((
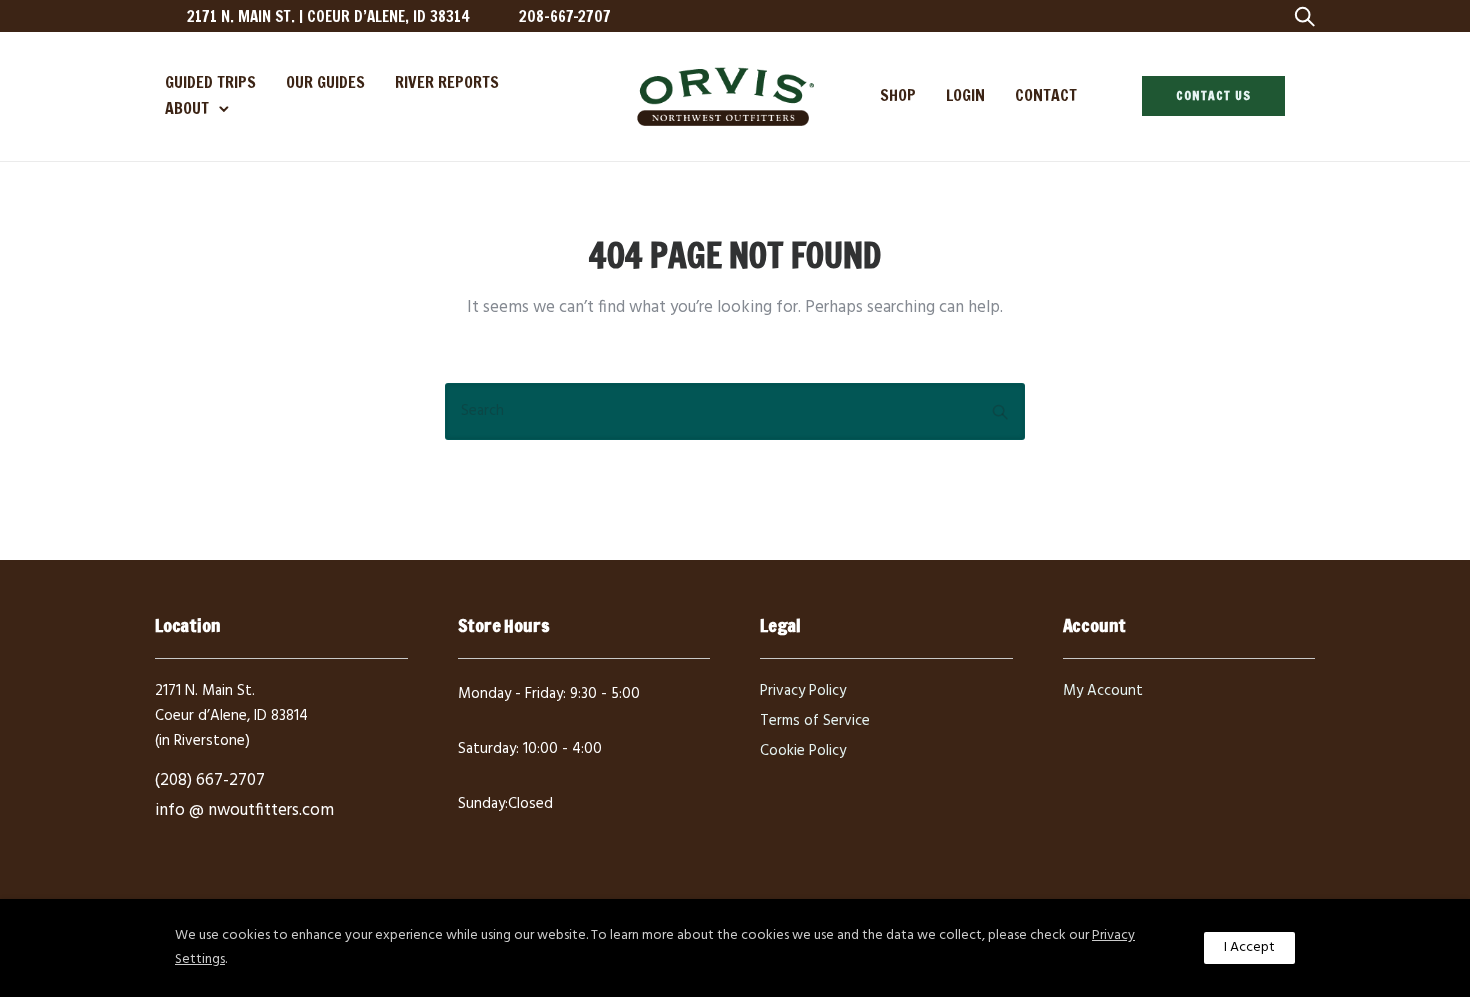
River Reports (447, 82)
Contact (1046, 95)
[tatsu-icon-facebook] (1134, 16)
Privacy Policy (803, 691)
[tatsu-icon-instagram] (1166, 16)
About (187, 108)
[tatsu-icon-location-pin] (163, 16)
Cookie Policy (803, 751)
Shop (898, 95)
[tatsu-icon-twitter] (1198, 16)
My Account (1103, 691)
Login (965, 95)
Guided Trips (210, 82)
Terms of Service (815, 721)
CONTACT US (1213, 95)
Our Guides (325, 82)
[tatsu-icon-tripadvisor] (1230, 16)
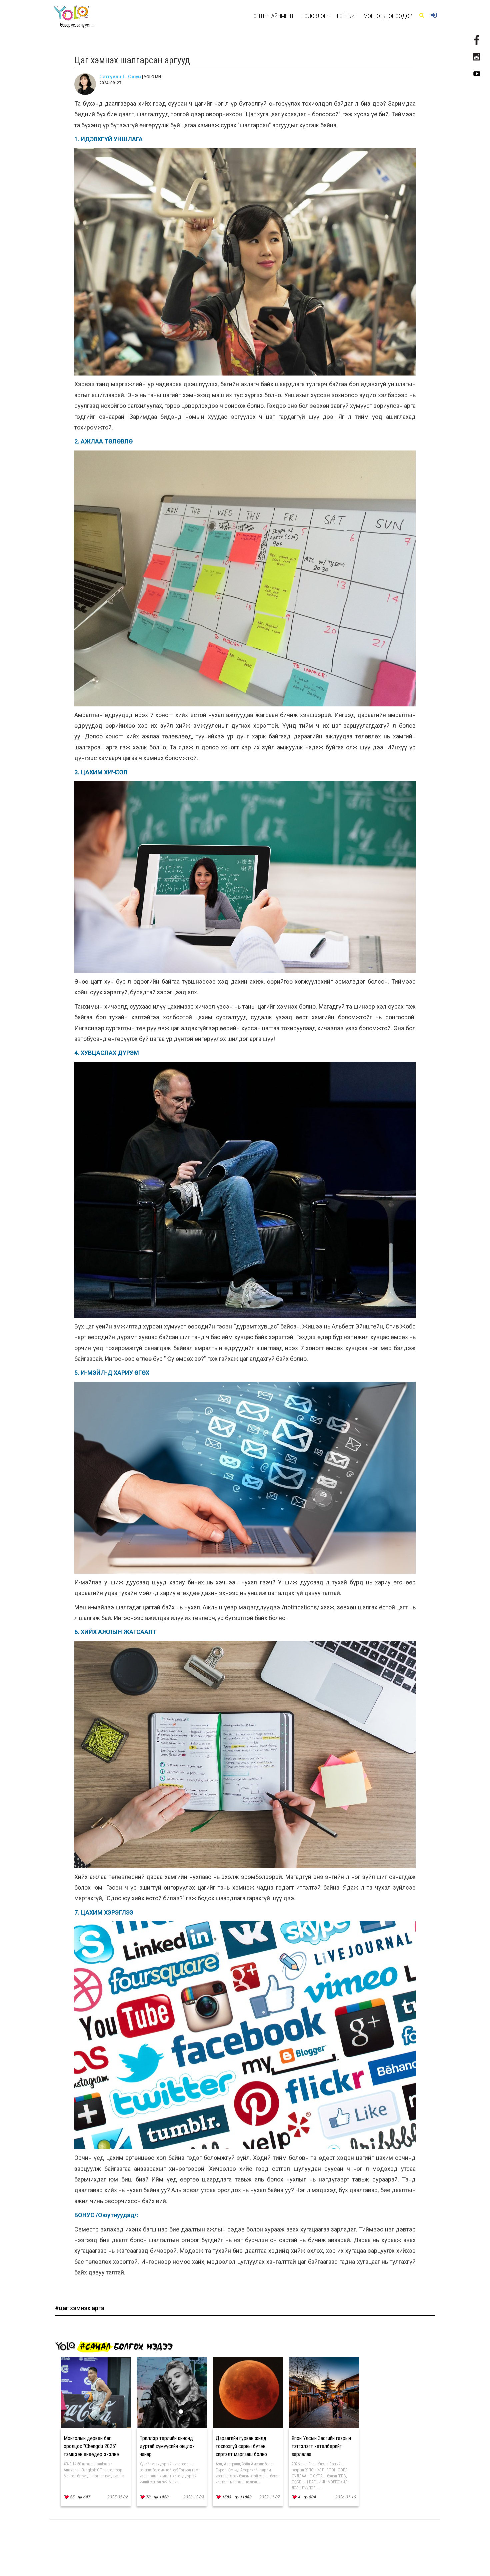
))
*Activity*. Whenever the word "icon" occurs in a line of the listing above, return that line.

*Solution for this exercise*.
[tatsu-icon-facebook] (1134, 16)
[tatsu-icon-instagram] (1166, 16)
[tatsu-icon-location-pin] (163, 16)
[tatsu-icon-twitter] (1198, 16)
[tatsu-icon-tripadvisor] (1230, 16)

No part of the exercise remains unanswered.